Décoloniser l'imaginaire
La pensée créative contre l'économie de l'absurde
Serge Latouche, Editions Parangon, 2003
(Ce qui suit sont mes notes de lecture de l'ouvrage mentionné en en-tête. Elles sont forcément
biaisées par ma vision et mon interprétation des propos de Serge Latouche. Elles contiennent aussi
parfois mes réflexions personnelles. Ne les prenez donc pas comme un résumé précis du livre, ni
comme un écrit direct de Serge Latouche. Certaines phrases sont citées de Latouche in extenso,
d'autres sont des citations d'autres auteurs utilisées par Latouche, la plupart constitue ma propre
reformulation.)
Chapitre 1: La tyrannie de la rationalité
Le problème de l'économie actuelle n'est pas la mondialisation en soi (le commerce est mondial
depuis longtemps), mais la marchandisation globale, c'est-à-dire le fait que tout est à vendre et à
acheter, y compris le vivant, voire même les ressources fondamentales du monde dans lequel nous
vivons (l'eau, par exemple).
On peut retracer l'émergence du modèle économique actuel à Adam Smith, qui postula la séparation
de la sphère privée et de la sphère économique. Cette dernière était, selon Smith, forcément
vertueuse par le biais de la "main invisible", c'est-à-dire la redistribution des richesses. Ainsi,
l'économie ne peut jamais être immorale.
Par ailleurs, aux XIXe siècle, les économistes affirment que les ressources naturelles sont
remplaçables par le travail et le capital. Il n'y a donc pas besoin de s'en soucier. On aboutit ainsi à
une économie déconnectée des ressources naturelles. Cette notion des hommes séparés de la nature
est renforcée par la vision cartésienne de Francis Bacon:
"La nature est une femme publique; nous devons la mater, pénétrer ses secrets et l'enchaîner selon
nos désirs."
Avec les Lumières, la raison prédomine. Descartes veut créer une philosophie mathématiquement
démontrable. Or, pour les Grecs, la raison prenait deux voies: la rationalité et la sagesse (ou le
raisonnable). Le capitalisme s'appuie sur un droit rationnel, sans mystique ni tradition. Ainsi, tout
devient calculable. On réduit le bonheur au plaisir, le plaisir aux besoins matériels et le besoin à la
quantité consommée.
La rationalité uniformise les goûts pour vendre le meilleur produit, mais il ne s'agit que d'un
message publicitaire. Il n'y a pas de réflexion sur le pourquoi du meilleur.
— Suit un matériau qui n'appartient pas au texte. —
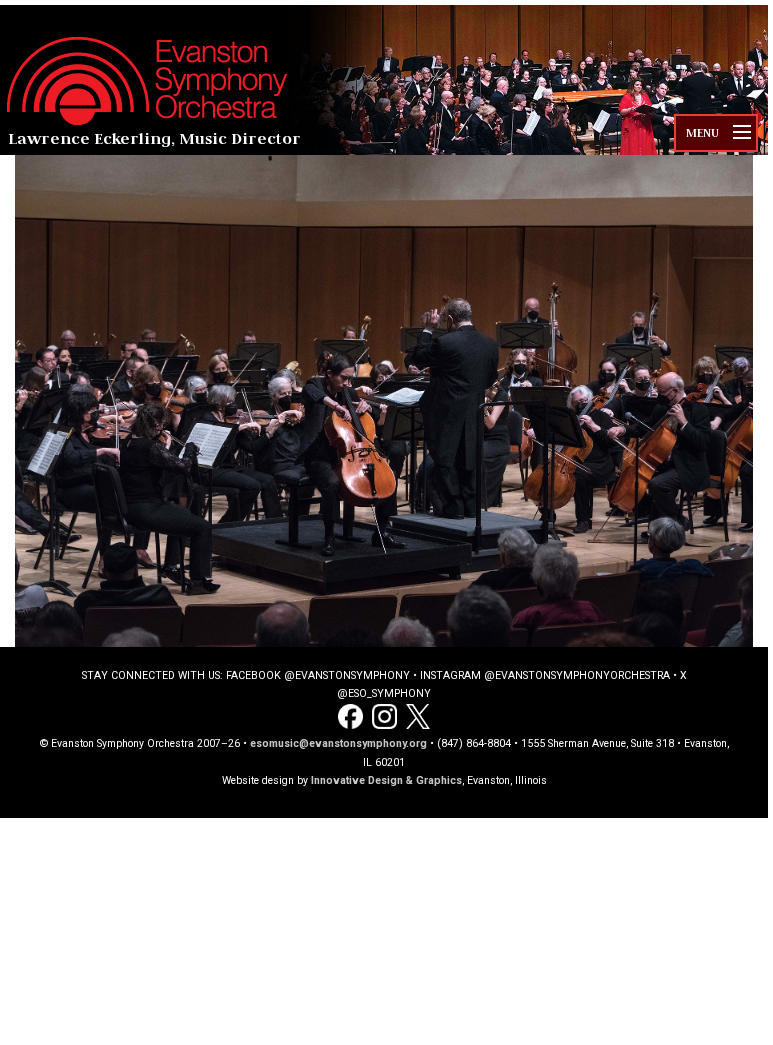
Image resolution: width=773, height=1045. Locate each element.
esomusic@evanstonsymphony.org (338, 743)
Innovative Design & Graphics (386, 780)
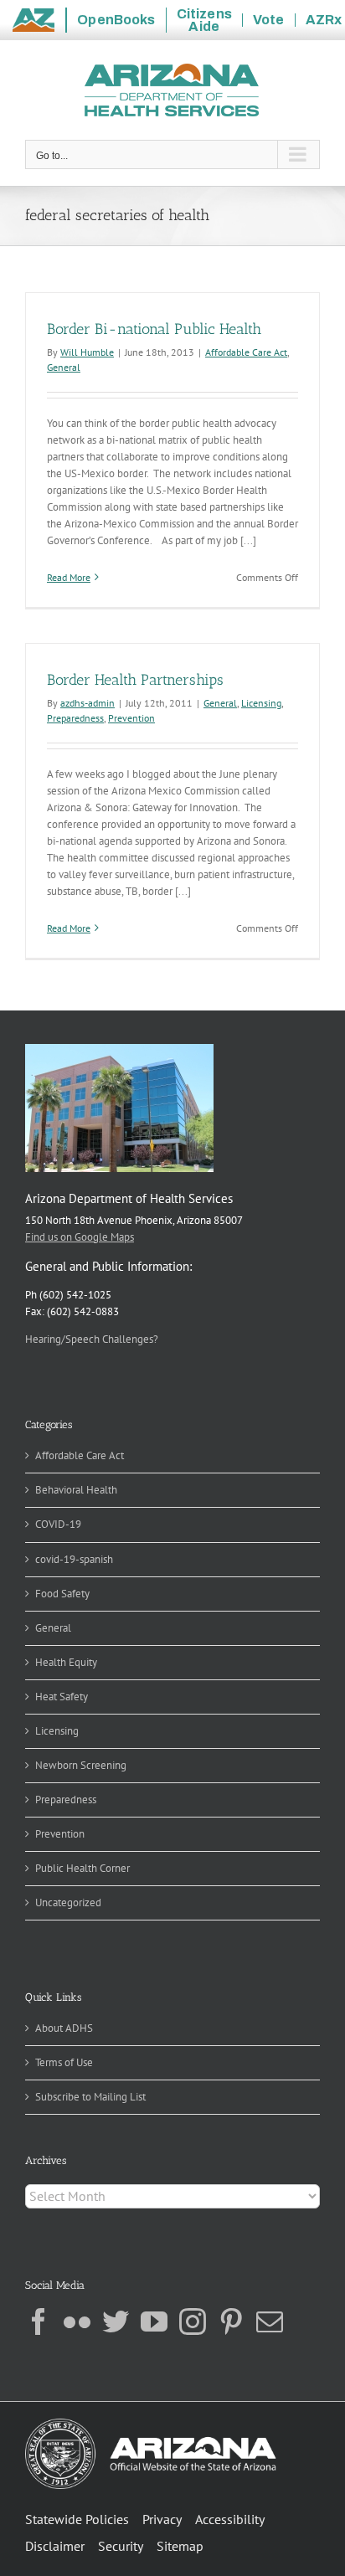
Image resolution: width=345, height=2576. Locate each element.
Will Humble (87, 352)
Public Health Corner (82, 1868)
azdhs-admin (87, 703)
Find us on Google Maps (79, 1237)
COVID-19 (58, 1524)
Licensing (261, 703)
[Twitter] (115, 2321)
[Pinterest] (231, 2321)
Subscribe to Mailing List (90, 2097)
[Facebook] (38, 2321)
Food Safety (62, 1593)
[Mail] (269, 2321)
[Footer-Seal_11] (150, 2424)
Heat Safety (61, 1696)
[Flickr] (77, 2321)
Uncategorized (68, 1902)
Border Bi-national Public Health (154, 329)
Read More (68, 577)
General (63, 367)
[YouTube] (154, 2321)
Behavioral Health (76, 1490)
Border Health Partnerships (135, 680)
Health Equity (66, 1662)
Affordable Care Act (246, 352)
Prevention (131, 718)
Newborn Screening (80, 1765)
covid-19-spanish (74, 1559)
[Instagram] (192, 2321)
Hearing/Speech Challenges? (91, 1339)
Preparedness (75, 718)
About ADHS (64, 2028)
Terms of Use (64, 2062)
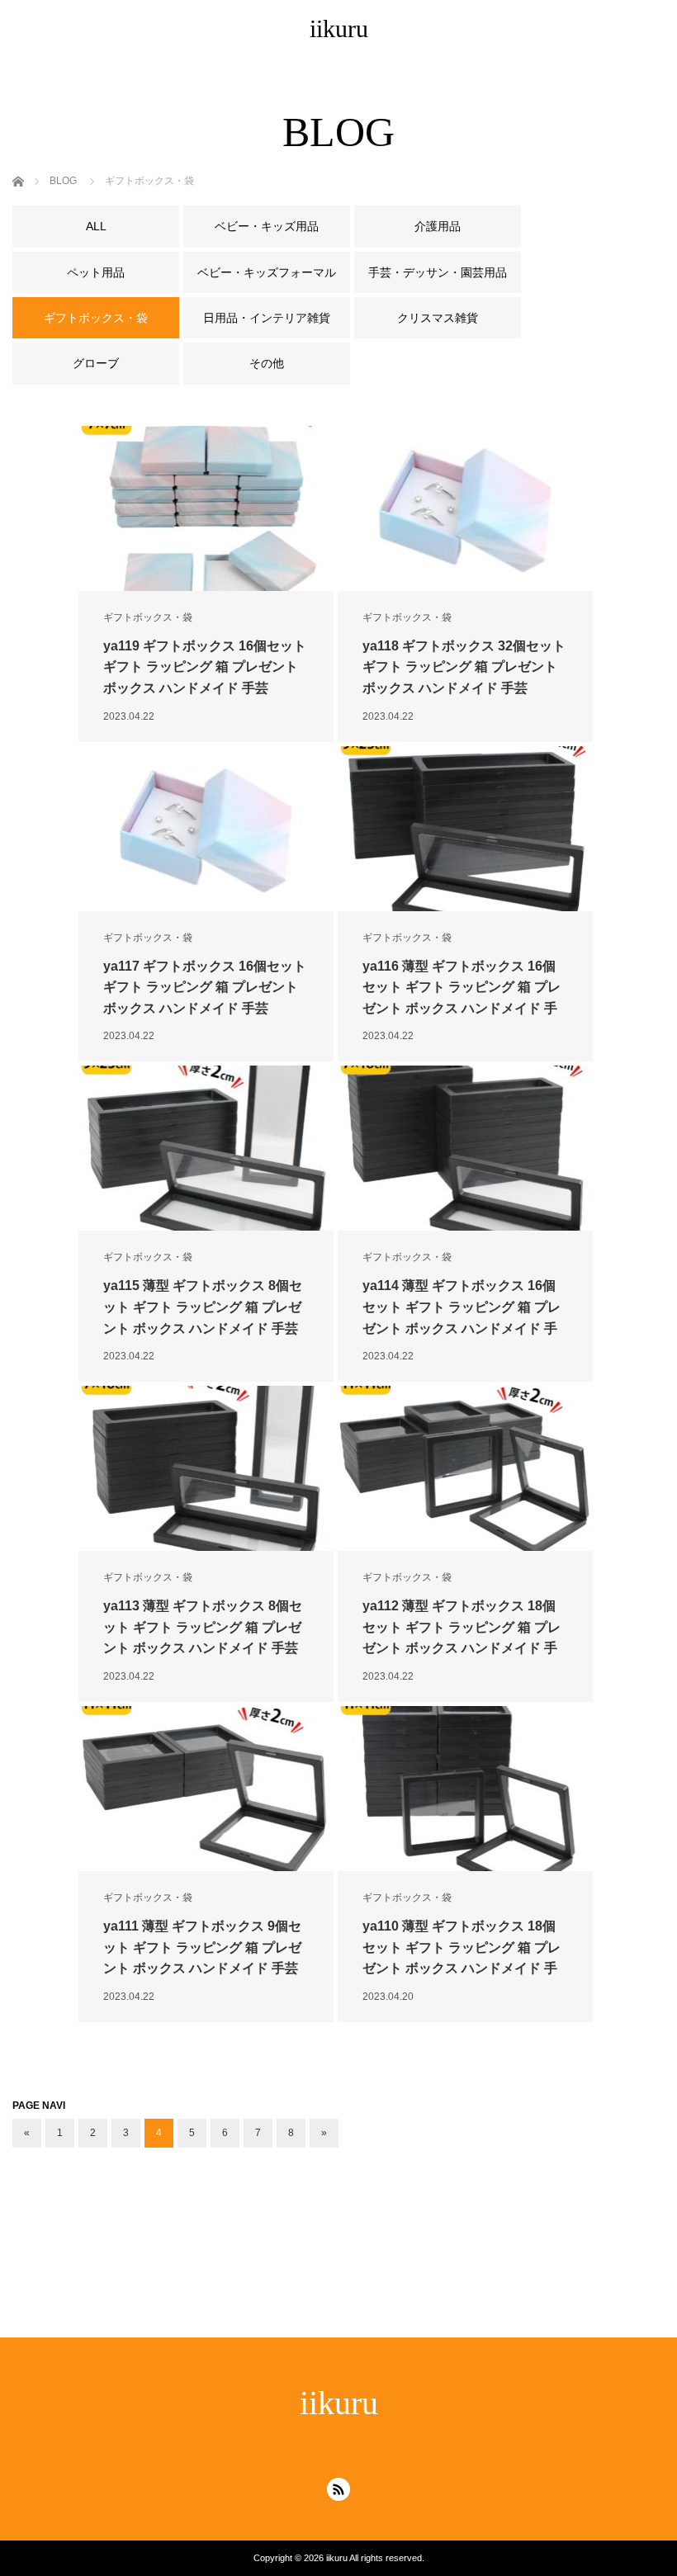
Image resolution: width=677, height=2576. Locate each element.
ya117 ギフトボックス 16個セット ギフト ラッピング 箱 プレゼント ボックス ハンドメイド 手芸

La disparition de la religion et des traditions laisse un vide, car tout n'est pas rationnel. L'homme a
besoin de retrouver une foi, mais pas une religion.
Chapitre 2: La banalité du mal et l'économie
Les sociétés industrielles deviennent des mégamachines où l'homme n'est plus qu'un rouage.
Certaines mégamachines, comme le socialisme soviétique, se sont effondrées, mais l'économie de
marché en établit une forme plus stable, plus insidieuse. Et sans objectifs: l'homme n'est qui rouage
qui fabrique d'autres rouages.
La fin des régulations nationales représente la disparition des derniers vestiges de l'esprit
communautaire. L'économie, émancipée de toute règle, se développe pour elle-même. Le social a
été vidé de toute substance.
Les progrès techniques permettent de produire toujours plus vite. La science peut mesure des
intervalles de temps de plus en plus courts. Le rythme de la société entière s'accélère. Nous vivons
en permanence dans l'urgence.
Les prémisses de la mondialisation remontent aux XIIe-XIIIe siècles, quand les grandes foires
étaient déjà internationales. La mondialisation s'est affirmée avec la découverte des Amériques et de
la rotondité de la Terre. On est passé désormais à la vitesse supérieure. Plutôt que de
"globalisation", qui peut laisser entendre des effets positifs, il vaut mieux parler de
"marchandisation". C'est un processus de domination et d'exploitation à l'échelle planétaire. Ses
visages sont le G8, le FMI, la Banque Mondiale, mais aussi diverses entités supranationales de
régulation (faible) et de normalisation (souhaitable pour les marchés globaux). Dans l'inconscient
collectif, alimenté par les discours politiques, le phénomène est généralement considéré comme
inéluctable.
La finance prédomine. Les états-nations se sont ruinés en titrisant leur dette. D'un bout à l'autre du
globe, les marchés financiers ne dorment jamais. Les sommes échangées quotidiennement sur ces
marchés sont très largement supérieures à la valeur globale de l'économie réelle. Le risque de bulle
spéculative (donc d'éclatement de cette dernière et de crise) est permanent.
On nous fait croire que la liberté est celle des marchés, que le bonheur vient de pouvoir tout vendre
et tout acheter.
Il ne s'agit pas de prôner le retour à l'âge de la pierre. Certaines avancées technologiques actuelles
n'ont rien à envier aux révolutions que furent le feu ou la roue. Par contre, ces technologies sont
maintenant développées par des entreprises dont le seul but est le profit, ou par des bureaucraties
qui ne recherchent qu'une efficacité sans âme.
Chapitre 3: L'hydre du développement
Le développement est avant tout celui de l'Occident. Il est centré sur l'économie. Il charrie les
valeurs de progrès, d'universalisme et de rationalisme. Le reste du monde a été converti par la
colonisation ou par le marketing.
La voie royale pour parvenir aux délices de l'Occident est l'industrialisation. Cette dernière détruit
les forces économiques antérieures, entraînant avec elles les croyances et les mythes fondateurs. Ne
reste plus qu'à remplir ce vide avec le crédo consumériste occidental. La plupart des tentatives
d'industrialisation échouent. On ne devient pas une société technicienne du jour au lendemain.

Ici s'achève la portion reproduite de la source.